July 10, 2006
Fish Lowers Aging Eye Disease Risks
Eat fish and do not smoke if you want to avoid age-related macular degeneration of the eyes.
BOSTON (July 10, 2006) -- Researchers in Boston studied elderly male twins and found that those who smoke or have a history of smoking had an increased risk of developing age-related macular degeneration as compared to those who never smoked. At the same time, those who ate more fish and had diets with higher levels of omega-3 fatty acids reduced their risk of this blinding disease. Their findings are published in the July 2006 issue of the Archives of Ophthalmology.
Researchers at the Massachusetts Eye and Ear Infirmary and Department of Biostatistics at Harvard Medical School studied 681 male twins from the National Academy of Sciences-National Research Council World War II Veteran Twin Registry. To determine genetic and environmental risk factors for AMD, twins were surveyed for a prior diagnosis of AMD and underwent an eye examination, fundus photography, and food frequency and risk factor questionnaires. The study included 222 twins with intermediate and late stage AMD and 459 twins with no signs of the disease.
“Current smokers had a 1.9-fold increased risk of developing AMD, while past smokers had about a 1.7-fold increased risk,” said Johanna M. Seddon, M.D., director of the Epidemiology Unit at the Massachusetts Eye and Ear Infirmary and an associate professor of ophthalmology at Harvard Medical School. “We also found that increased intake of fish reduced the risk of AMD, particularly if they ate two more servings per week. Dietary omega-3 fatty intake was also inversely associated with AMD. This study of twins provides further evidence that cigarette smoking increases risk while fish consumption and omega-3 fatty acid intake reduce risk of AMD.”
The effects of cigarettes are no surprise. Previous studies have shown a beneficial effect of fish for AMD. This study strengthens the evidence for that finding.
The problem: The oceans are getting depleted of fish. We really need genetic engineering done on crop plants in order to make more scalable and cheaper land-based sources of omega 3 fatty acids.
Before concluding that the beneficial effects are strictly due to omega-3 oils, we should determine whether consumption of fresh water fish (which are low omega-3's) has a similar influence.
Both fresh water and deep ocean fish are high in both omega-3's and the amino acid taurine.
A quick google search on "macular taurine" turns up many items purporting to show that taurine reduces AMD incidence.
BTW, a similar, possibly confounding, effect may occur in some heart disease studies, since atherosclerosis seems to be reduced by consumption of fresh water fish.
Flax seed oil is a very good source.
Lou, replace "concluding" with "investing" and you may see the problem with your statement. We can't wait for conclusive proof that the hypothesis under investigation is true before investing in it. Indeed, to study it is to invest in it.
Given the raft of other benefits apparently due to omega-3's it is indeed likely that consumption of fish in the environment of evolutionary adapatation was relatively high, and if there are other substances found primarily among fish that are absent from our post-neolithic diet then there may be other substances, such as you describe. I think it is a safe bet that enhancing omega-3 oils as a matter of health policy is a reall good idea. The worst that is likely to happen is the discovery of additional deficits such as you describe, but since one of the easiest ways to get omega-3 is to grow algae and the easiest way to convert algae into human consumable form is to feed it to fish, I don't think there is much cause to be concerned so long as the fish themselves are eating a natural source of food.

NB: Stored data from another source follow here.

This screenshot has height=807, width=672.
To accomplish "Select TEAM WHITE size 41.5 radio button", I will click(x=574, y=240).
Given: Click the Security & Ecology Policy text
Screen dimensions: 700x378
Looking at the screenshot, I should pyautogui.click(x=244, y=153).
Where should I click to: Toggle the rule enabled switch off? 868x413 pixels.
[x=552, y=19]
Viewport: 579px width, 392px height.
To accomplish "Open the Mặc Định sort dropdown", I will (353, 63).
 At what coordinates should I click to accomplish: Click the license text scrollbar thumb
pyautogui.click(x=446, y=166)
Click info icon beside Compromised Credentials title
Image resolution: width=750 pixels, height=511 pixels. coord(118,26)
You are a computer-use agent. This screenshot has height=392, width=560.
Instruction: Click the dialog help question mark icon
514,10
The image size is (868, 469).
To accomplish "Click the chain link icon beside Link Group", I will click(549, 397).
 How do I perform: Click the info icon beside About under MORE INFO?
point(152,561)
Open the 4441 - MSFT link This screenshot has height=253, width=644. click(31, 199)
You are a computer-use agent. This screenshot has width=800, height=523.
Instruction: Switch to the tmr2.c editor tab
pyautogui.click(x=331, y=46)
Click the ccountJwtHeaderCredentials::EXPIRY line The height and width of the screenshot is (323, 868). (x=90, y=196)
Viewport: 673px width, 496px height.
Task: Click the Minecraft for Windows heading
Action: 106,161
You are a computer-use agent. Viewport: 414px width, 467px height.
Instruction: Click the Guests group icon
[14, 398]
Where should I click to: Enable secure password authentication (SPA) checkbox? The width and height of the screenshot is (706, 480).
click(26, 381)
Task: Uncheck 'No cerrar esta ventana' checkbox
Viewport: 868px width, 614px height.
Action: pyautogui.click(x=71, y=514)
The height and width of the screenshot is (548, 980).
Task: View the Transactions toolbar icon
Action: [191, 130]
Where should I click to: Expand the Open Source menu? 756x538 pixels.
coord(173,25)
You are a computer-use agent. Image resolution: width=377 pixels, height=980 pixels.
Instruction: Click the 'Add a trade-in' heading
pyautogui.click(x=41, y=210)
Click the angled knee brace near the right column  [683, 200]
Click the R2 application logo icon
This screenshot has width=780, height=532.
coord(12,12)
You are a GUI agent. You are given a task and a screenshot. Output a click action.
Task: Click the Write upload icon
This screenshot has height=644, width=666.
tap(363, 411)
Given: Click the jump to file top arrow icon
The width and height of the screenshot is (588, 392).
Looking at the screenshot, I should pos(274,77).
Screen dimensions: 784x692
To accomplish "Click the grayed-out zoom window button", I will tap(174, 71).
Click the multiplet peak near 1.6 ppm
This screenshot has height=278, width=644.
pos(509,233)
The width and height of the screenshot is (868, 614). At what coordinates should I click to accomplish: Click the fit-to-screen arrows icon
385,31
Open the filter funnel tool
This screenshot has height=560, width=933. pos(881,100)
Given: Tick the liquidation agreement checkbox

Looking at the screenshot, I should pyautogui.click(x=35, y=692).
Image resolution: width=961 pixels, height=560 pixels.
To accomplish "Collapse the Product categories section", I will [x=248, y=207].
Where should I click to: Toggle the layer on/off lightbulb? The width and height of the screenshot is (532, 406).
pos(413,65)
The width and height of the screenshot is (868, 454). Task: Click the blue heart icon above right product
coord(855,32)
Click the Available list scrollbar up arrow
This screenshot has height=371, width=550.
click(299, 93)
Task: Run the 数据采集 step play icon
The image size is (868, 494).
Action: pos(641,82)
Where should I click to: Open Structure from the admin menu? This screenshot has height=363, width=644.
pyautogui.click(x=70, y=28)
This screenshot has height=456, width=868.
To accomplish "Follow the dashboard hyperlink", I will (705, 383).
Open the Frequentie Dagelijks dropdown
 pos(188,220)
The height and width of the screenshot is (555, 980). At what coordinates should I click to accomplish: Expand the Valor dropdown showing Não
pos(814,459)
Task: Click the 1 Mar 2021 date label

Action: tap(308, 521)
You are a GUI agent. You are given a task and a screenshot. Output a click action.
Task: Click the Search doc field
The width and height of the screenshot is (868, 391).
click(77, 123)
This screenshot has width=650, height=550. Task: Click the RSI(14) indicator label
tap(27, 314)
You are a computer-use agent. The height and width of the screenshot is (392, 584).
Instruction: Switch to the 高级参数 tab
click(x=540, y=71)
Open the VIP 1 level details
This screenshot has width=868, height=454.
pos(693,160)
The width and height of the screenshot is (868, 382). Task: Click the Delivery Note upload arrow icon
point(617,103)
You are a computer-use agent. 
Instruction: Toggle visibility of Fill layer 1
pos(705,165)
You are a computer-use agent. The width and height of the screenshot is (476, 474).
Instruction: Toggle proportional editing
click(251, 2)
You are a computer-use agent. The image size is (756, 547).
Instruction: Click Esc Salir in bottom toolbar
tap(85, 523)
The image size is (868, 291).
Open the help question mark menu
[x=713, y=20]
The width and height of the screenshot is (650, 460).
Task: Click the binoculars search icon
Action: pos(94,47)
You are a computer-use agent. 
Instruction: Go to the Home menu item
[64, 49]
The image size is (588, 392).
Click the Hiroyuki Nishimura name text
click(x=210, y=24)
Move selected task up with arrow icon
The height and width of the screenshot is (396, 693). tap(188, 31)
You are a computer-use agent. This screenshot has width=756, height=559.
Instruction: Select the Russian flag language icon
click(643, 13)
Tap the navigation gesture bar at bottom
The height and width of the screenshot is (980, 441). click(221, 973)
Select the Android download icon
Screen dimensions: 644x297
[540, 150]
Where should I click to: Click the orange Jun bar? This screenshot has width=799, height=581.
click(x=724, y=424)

PS: Flax seed oil is not EPA/DHA but a precursor which is an order of magnitude less efficient at conversion to the desired omega-3.
Probably, long chain omega-3's are largely responsible - waiting for conclusive proof is a bad bet.
In the meantime, I would also like to see continuing studies on taurine.
My above comment:
"Both fresh water and deep ocean fish are high in both omega-3's and the amino acid taurine."
was typed too hastily, and is not correct. It should have been:
"Both fresh water and deep ocean fish are high in the amino acid taurine."
So, if fresh water fish consumption protects against AMD nearly as well as deep water ocean fish consumption, another factor present in both, like taurine, may be responsible.